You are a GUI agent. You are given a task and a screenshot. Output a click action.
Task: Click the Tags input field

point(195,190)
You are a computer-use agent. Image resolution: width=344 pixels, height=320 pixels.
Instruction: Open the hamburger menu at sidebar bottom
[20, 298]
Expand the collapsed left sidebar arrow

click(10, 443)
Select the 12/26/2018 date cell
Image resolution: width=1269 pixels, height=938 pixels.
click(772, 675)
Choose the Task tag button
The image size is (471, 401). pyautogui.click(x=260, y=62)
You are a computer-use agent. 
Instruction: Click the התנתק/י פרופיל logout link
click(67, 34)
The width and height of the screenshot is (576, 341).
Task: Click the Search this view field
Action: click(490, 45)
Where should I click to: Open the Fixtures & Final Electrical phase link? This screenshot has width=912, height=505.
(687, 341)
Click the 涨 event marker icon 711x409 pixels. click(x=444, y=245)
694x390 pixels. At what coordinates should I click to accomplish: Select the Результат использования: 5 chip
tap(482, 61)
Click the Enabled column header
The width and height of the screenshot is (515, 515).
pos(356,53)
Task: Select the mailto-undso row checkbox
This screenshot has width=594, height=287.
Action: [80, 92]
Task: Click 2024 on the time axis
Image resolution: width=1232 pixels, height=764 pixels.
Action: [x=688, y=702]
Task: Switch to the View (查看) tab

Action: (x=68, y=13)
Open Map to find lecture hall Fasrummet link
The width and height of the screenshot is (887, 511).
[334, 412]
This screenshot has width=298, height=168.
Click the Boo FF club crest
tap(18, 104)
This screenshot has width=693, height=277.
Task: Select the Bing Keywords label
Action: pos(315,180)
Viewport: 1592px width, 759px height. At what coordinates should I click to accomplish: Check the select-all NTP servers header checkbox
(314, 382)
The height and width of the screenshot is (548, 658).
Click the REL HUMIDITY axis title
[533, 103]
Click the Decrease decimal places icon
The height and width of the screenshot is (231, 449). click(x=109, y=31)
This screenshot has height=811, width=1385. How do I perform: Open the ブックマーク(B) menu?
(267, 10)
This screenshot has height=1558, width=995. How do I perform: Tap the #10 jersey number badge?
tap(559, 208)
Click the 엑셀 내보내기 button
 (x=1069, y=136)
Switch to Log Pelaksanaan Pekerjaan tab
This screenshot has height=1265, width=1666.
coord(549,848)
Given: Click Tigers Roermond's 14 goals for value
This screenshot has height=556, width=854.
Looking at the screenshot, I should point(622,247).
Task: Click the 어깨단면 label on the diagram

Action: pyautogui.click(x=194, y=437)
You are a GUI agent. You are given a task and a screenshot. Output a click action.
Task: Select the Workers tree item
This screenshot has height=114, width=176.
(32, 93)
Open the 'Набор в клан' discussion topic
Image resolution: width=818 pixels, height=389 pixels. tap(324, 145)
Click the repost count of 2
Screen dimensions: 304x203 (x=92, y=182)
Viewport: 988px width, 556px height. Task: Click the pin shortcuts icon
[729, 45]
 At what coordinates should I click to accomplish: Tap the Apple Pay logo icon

_Work instructions_:
Give the entries again in full, exactly as they are written.

_Answer below_:
You are a GUI agent. You are given a task and a screenshot. Output a click action.
Task: Click the Tags input field

point(195,190)
You are a computer-use agent. Image resolution: width=344 pixels, height=320 pixels.
Instruction: Open the hamburger menu at sidebar bottom
[20, 298]
Expand the collapsed left sidebar arrow

click(10, 443)
Select the 12/26/2018 date cell
Image resolution: width=1269 pixels, height=938 pixels.
click(772, 675)
Choose the Task tag button
The image size is (471, 401). pyautogui.click(x=260, y=62)
You are a computer-use agent. 
Instruction: Click the התנתק/י פרופיל logout link
click(67, 34)
The width and height of the screenshot is (576, 341).
Task: Click the Search this view field
Action: click(490, 45)
Where should I click to: Open the Fixtures & Final Electrical phase link? This screenshot has width=912, height=505.
(687, 341)
Click the 涨 event marker icon 711x409 pixels. click(x=444, y=245)
694x390 pixels. At what coordinates should I click to accomplish: Select the Результат использования: 5 chip
tap(482, 61)
Click the Enabled column header
The width and height of the screenshot is (515, 515).
pos(356,53)
Task: Select the mailto-undso row checkbox
This screenshot has width=594, height=287.
Action: [80, 92]
Task: Click 2024 on the time axis
Image resolution: width=1232 pixels, height=764 pixels.
Action: [x=688, y=702]
Task: Switch to the View (查看) tab

Action: (x=68, y=13)
Open Map to find lecture hall Fasrummet link
The width and height of the screenshot is (887, 511).
[334, 412]
This screenshot has width=298, height=168.
Click the Boo FF club crest
tap(18, 104)
This screenshot has width=693, height=277.
Task: Select the Bing Keywords label
Action: pos(315,180)
Viewport: 1592px width, 759px height. At what coordinates should I click to accomplish: Check the select-all NTP servers header checkbox
(314, 382)
The height and width of the screenshot is (548, 658).
Click the REL HUMIDITY axis title
[533, 103]
Click the Decrease decimal places icon
The height and width of the screenshot is (231, 449). click(x=109, y=31)
This screenshot has height=811, width=1385. How do I perform: Open the ブックマーク(B) menu?
(267, 10)
This screenshot has height=1558, width=995. How do I perform: Tap the #10 jersey number badge?
tap(559, 208)
Click the 엑셀 내보내기 button
 (x=1069, y=136)
Switch to Log Pelaksanaan Pekerjaan tab
This screenshot has height=1265, width=1666.
coord(549,848)
Given: Click Tigers Roermond's 14 goals for value
This screenshot has height=556, width=854.
Looking at the screenshot, I should point(622,247).
Task: Click the 어깨단면 label on the diagram

Action: pyautogui.click(x=194, y=437)
You are a GUI agent. You are given a task and a screenshot. Output a click action.
Task: Select the Workers tree item
This screenshot has height=114, width=176.
(32, 93)
Open the 'Набор в клан' discussion topic
Image resolution: width=818 pixels, height=389 pixels. tap(324, 145)
Click the repost count of 2
Screen dimensions: 304x203 (x=92, y=182)
Viewport: 988px width, 556px height. Task: Click the pin shortcuts icon
[729, 45]
 At what coordinates should I click to accomplish: Tap the Apple Pay logo icon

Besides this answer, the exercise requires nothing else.